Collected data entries
....................

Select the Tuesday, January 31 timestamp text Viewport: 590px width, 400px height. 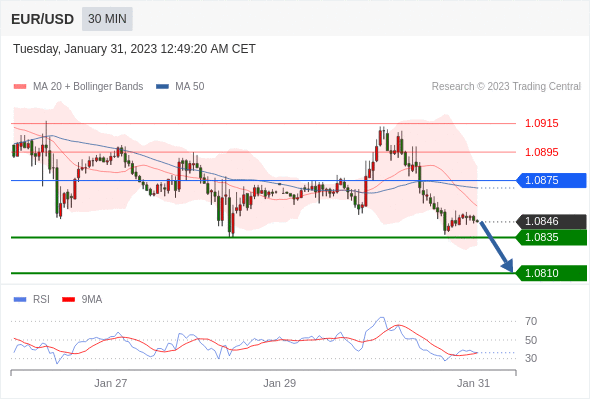(x=134, y=49)
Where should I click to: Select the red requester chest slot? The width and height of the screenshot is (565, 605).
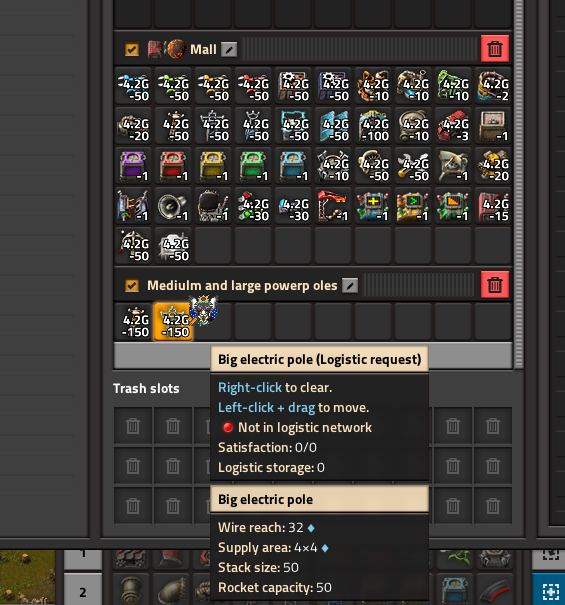coord(173,166)
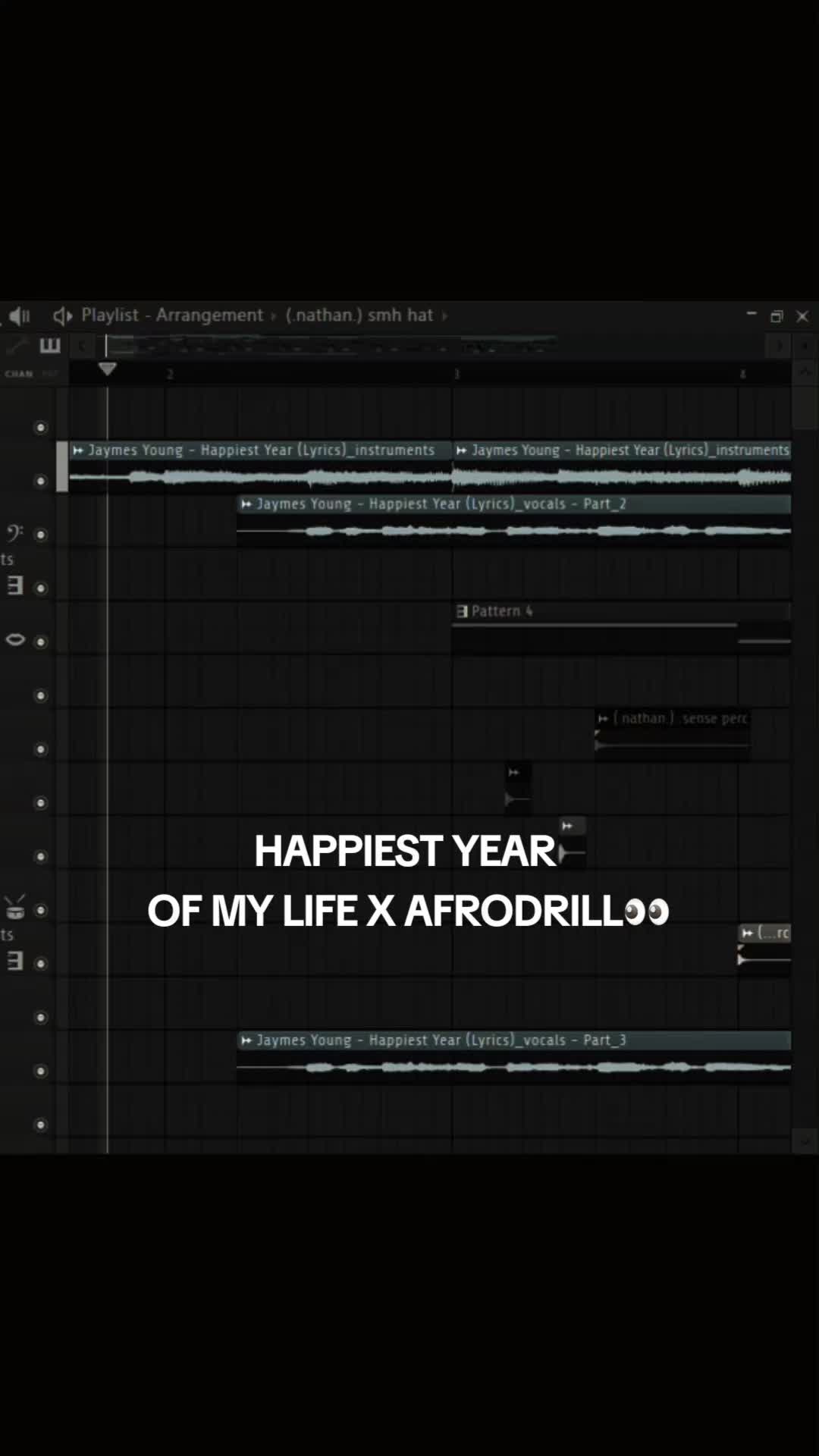This screenshot has height=1456, width=819.
Task: Click the lips vocal track icon
Action: tap(15, 640)
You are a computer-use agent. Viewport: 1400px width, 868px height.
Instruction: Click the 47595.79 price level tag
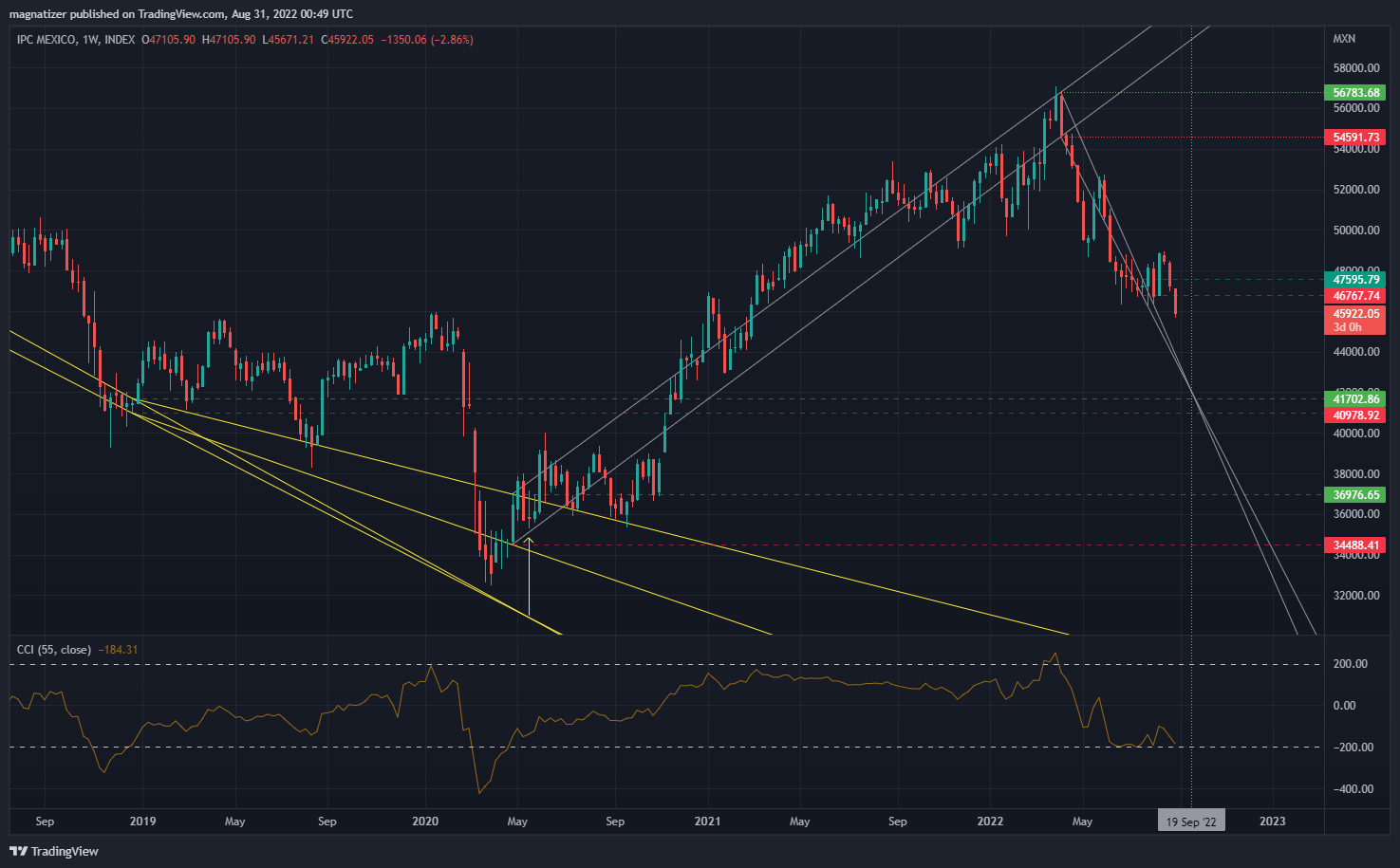pos(1355,280)
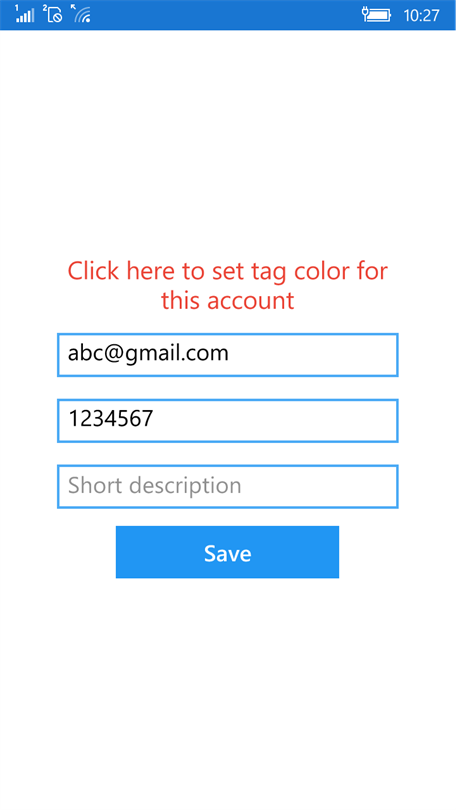Tap the SIM 1 signal strength icon

[24, 14]
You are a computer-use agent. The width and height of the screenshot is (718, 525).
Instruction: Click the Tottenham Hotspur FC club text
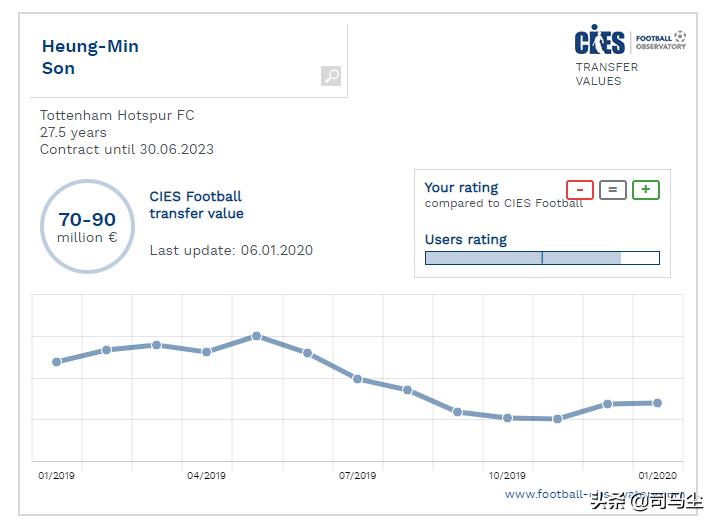click(x=117, y=115)
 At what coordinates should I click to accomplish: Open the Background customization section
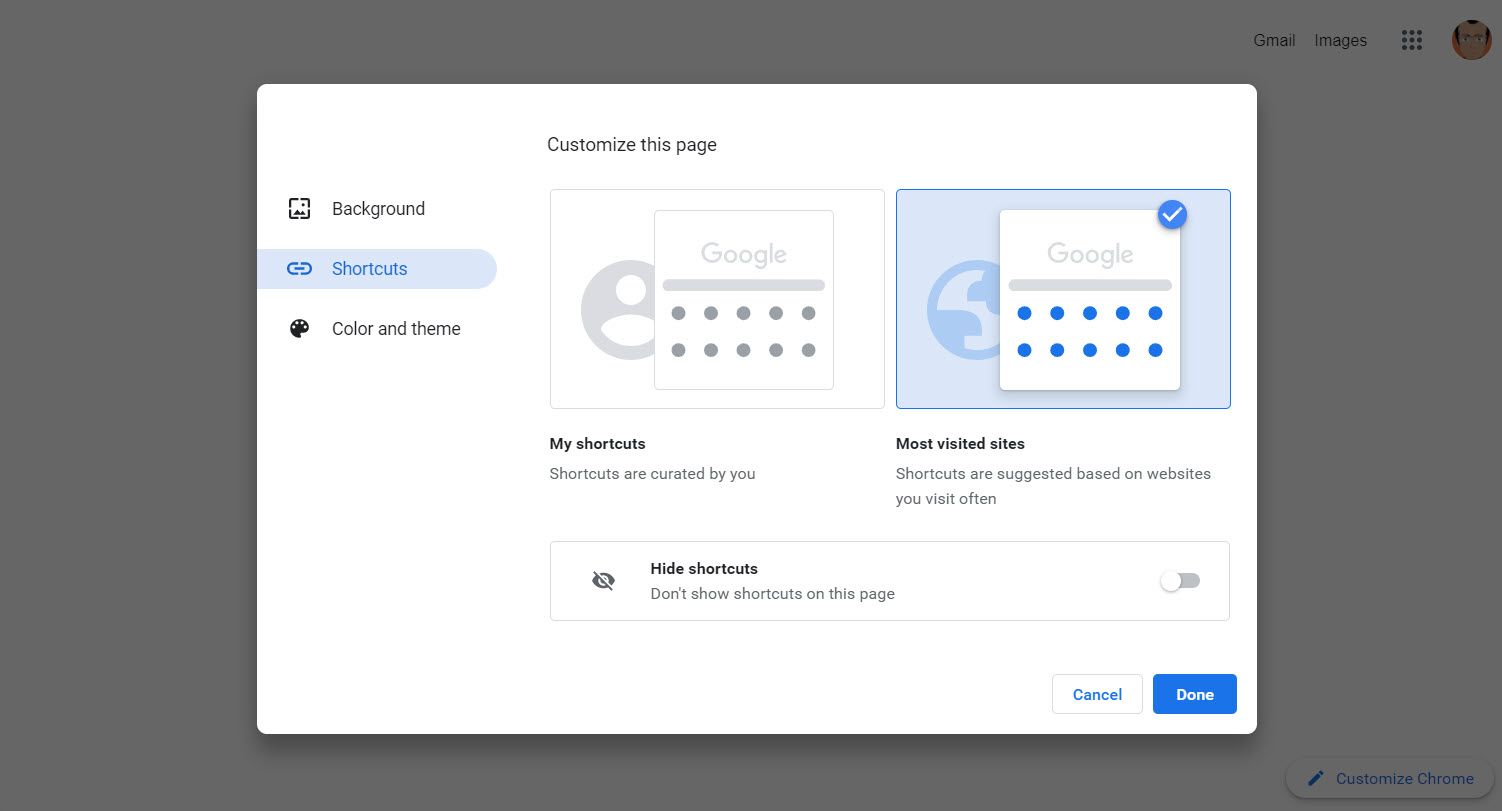coord(378,208)
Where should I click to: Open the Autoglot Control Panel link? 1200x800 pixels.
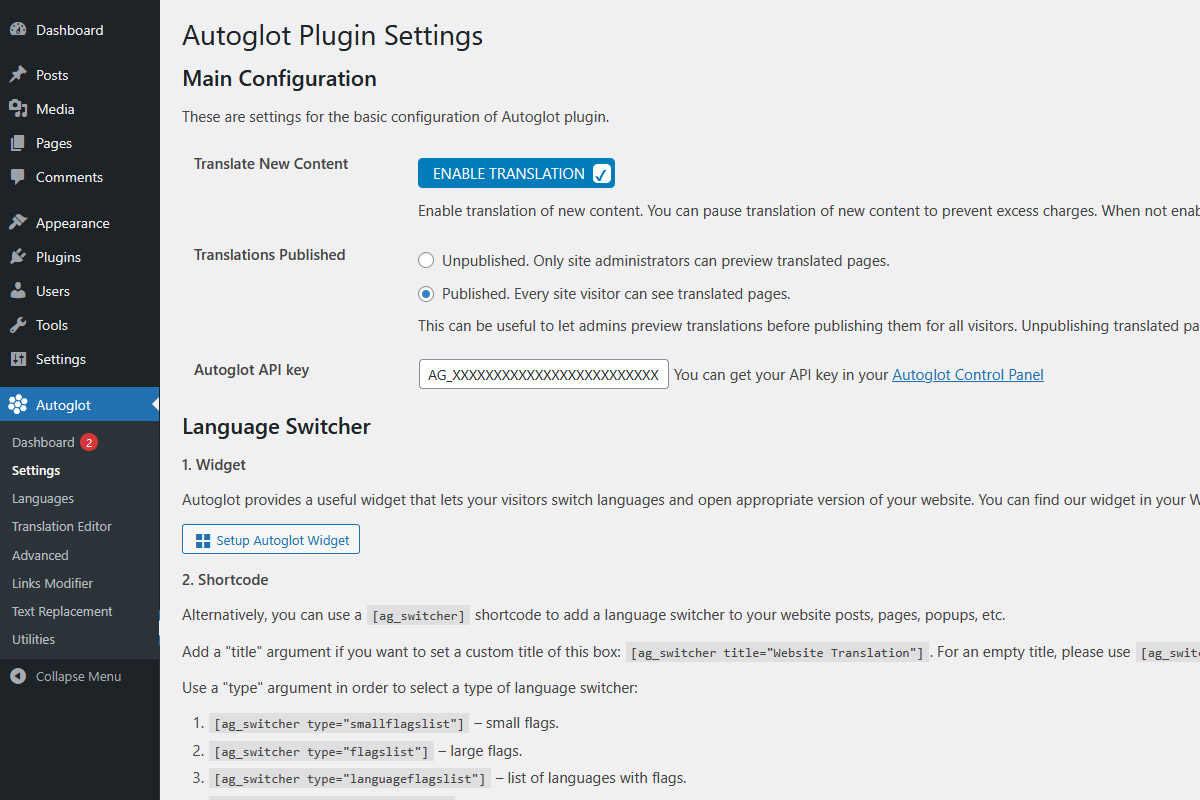967,375
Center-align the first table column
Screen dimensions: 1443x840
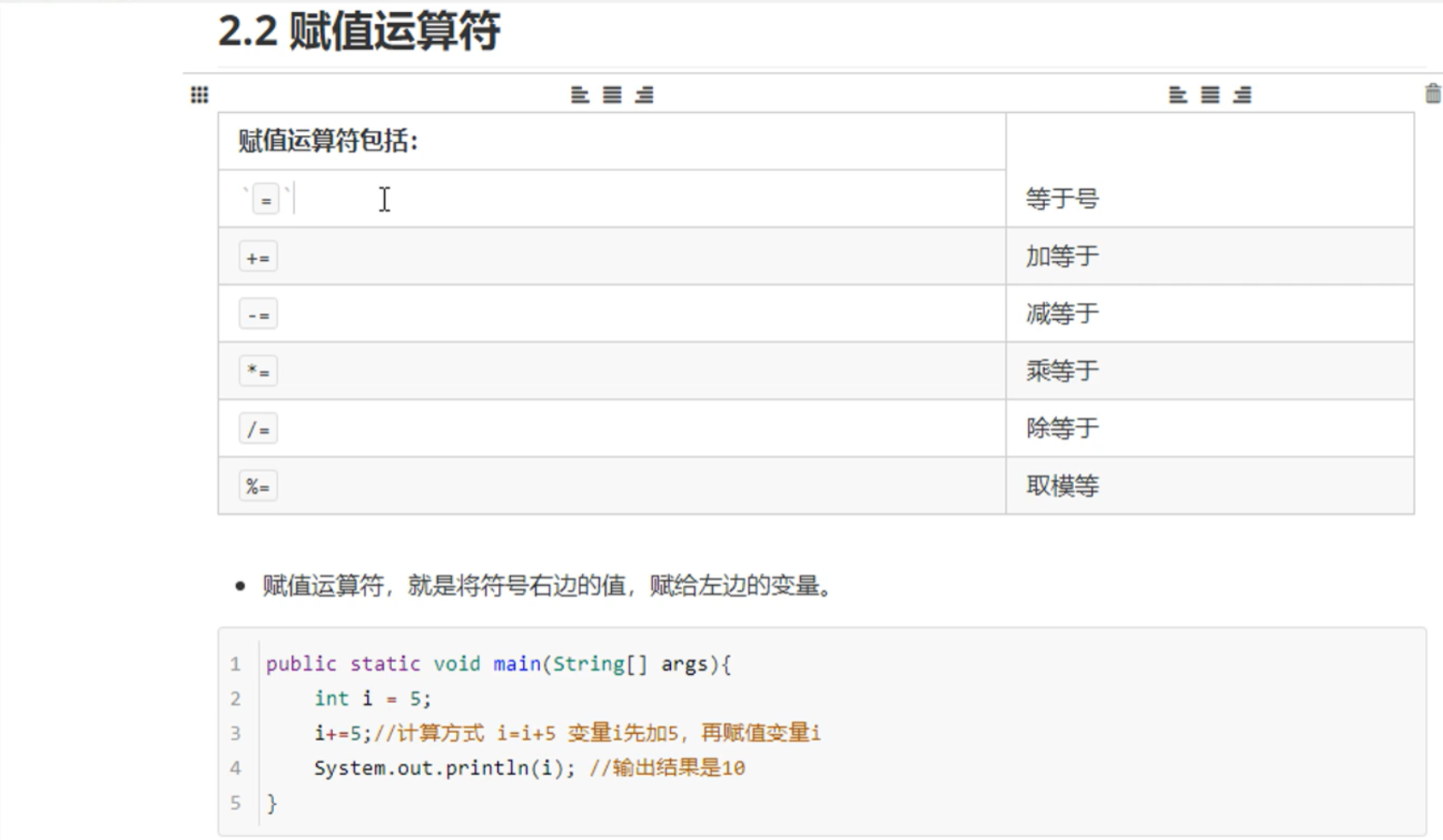(x=612, y=95)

....................

__Exercise aim__
Write out exactly the lines that run from the one containing "Where should I click to: Open" to the last line of the entries above, both ends kept, pictures left out.

__Response area__
Where should I click to: Open the Autoglot Control Panel link? 1200x800 pixels.
967,375
Center-align the first table column
Screen dimensions: 1443x840
(x=612, y=95)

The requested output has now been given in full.